## Petunjuk Pengerjaan
1 > Siapa yang disebut sebagai penulis utama Pasal 33 UUD 1945 dalam teks tentang pasal tersebut?
2 > Tuliskan kelanjutan teks tentang penulis Pasal 33 UUD 1945, dimulai dari akhir bagian yang tersedia.

## Teks Sumber
Jujur saja, kalau hari ini ada kuis tanya jawab di jalanan: “Siapa yang nulis Pasal 33 UUD 1945 itu?”, jawaban paling jujur yang bakal keluar dari mulut orang Indonesia adalah “entahlah, buah naga?” Kita semua hafal bunyinya, perekonomian disusun sebagai usaha bersama berdasar asas kekeluargaan, cabang-cabang produksi yang penting dikuasai negara, bumi air dan kekayaan alam dipergunakan untuk sebesar-besar kemakmuran rakyat. Tapi nama orang yang bikin kalimat itu sampai hari ini masih jadi misteri lebih gelap dari kasus hilangnya dana Bantuan Likuiditas Bank Indonesia (BLBI).
Namanya RM Margono Djojohadikusumo. Ya, kakeknya Prabowo Subianto. Maaf kalau ini terdengar seperti plot twist sinetron, tapi orang ini bukan figuran. Dia adalah penulis utama pasal yang selama tujuh puluh delapan tahun jadi alasan kenapa kita masih bisa berdebat soal BUMN vs swasta, soal koperasi vs konglomerasi, soal Freeport, soal IKN, soal makan siang gratis, bahkan soal kenapa harga beras naik tiap Lebaran. Semua debat ekonomi kita hari ini, akarnya ada di otaknya Margono tahun 1945.
Nuan bayangkan! Tahun 1945, Jepang masih pegang komando, Belanda sudah siap-siap balik dengan kapal perang, Jakarta masih bernama Batavia, dan orang-orang di BPUPKI sibuk berdebat apakah sila pertama pakai “Ketuhanan Yang Maha Esa” atau “Ke-Tuhanan Yang Maha Esa” (dengan tanda hubung).
Di tengah-tengah orang-orang pada pusing soal rumusan Pancasila, tiba-tiba ada satu orang yang angkat tangan di sidang 31 Mei 1945 dan bilang kurang lebih begini, “Maaf Bung, sebelum kita ribut soal Tuhan, boleh nggak kita bicara soal perut rakyat dulu? Kalau merdeka tapi rakyat tetap miskin dan ekonominya dikuasai segelintir orang, buat apa kemerdekaan itu?”

## Data Tercatat
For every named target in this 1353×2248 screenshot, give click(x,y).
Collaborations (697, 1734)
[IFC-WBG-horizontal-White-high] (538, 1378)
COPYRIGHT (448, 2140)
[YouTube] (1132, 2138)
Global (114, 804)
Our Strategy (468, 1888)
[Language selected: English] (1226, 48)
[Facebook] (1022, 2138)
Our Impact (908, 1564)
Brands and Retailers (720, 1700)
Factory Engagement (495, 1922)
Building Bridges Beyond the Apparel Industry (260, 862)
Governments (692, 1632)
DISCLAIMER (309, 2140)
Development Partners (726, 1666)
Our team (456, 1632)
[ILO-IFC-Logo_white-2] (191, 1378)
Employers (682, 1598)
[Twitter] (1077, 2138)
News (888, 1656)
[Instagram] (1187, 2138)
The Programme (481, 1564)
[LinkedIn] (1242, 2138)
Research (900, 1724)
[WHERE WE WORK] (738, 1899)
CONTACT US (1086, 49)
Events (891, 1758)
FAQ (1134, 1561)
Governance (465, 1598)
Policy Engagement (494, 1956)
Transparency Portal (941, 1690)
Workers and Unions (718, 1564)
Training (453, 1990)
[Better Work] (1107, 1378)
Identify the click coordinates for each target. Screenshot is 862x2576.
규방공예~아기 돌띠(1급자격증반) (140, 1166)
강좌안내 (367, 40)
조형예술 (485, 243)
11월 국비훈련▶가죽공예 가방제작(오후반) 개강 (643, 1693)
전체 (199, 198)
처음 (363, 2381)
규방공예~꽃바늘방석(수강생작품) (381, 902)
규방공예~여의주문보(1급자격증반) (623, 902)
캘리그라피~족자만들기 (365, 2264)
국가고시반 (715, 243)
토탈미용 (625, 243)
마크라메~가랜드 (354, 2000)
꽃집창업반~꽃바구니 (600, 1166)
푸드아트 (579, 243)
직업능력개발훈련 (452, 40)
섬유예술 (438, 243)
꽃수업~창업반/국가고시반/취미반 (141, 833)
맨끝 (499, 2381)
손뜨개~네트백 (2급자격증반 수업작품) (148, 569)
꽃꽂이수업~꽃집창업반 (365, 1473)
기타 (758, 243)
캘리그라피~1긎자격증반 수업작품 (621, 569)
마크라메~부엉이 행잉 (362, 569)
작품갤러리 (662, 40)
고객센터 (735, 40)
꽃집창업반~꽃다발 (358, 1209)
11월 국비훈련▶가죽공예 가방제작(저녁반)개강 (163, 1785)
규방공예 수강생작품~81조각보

## Daftar Jawaban
1 > RM Margono Djojohadikusumo, kakek Prabowo Subianto.

2 >
Orang itu Margono. Dia tidak cuma ngomong. Dia bawa draf. Draf yang akhirnya jadi Pasal 33 UUD 1945 hampir utuh tanpa revisi besar. Soekarno, Hatta, Soepomo, M Yamin, semua setuju. Karena memang tidak ada yang bisa membantah. Orang ini sudah mikirin ekonomi kerakyatan sebelum kata “neoliberal” lahir di kamus Barat.
Lalu Juli 1946, negara baru setahun merdeka, kantor pemerintahan masih numpang di gedung-gedung bekas Belanda, uang republik belum diakui siapa-siapa, inflasi gila-gilaan, Belanda lagi blokade laut. Di tengah kekacauan itu Margono mendirikan Bank Negara Indonesia, bank pertama milik Republik Indonesia, cikal bakal Bank Indonesia sekarang. Dia lakukan itu sambil dua anak laki-lakinya, Sarwono dan Subianto, gugur dalam Pertempuran Lengkong Januari 1946. Jadi sambil nangis kehilangan dua putra, dia tetap bikin bank negara. Kalau itu bukan definisi pahlawan, entah apa lagi yang pantas.
Yang paling bikin hati nyeri, selama ini kita cuma tahu pahlawan itu yang foto hitam-putih, megang senapan, atau pidato sambil teriak “merdeka!”. Kita lupa ada pahlawan yang megang pensil dan kalkulator, yang nulis pasal ekonomi di tengah perang, yang bikin negara ini punya tulang punggung finansial sebelum negara ini punya tentara yang bener.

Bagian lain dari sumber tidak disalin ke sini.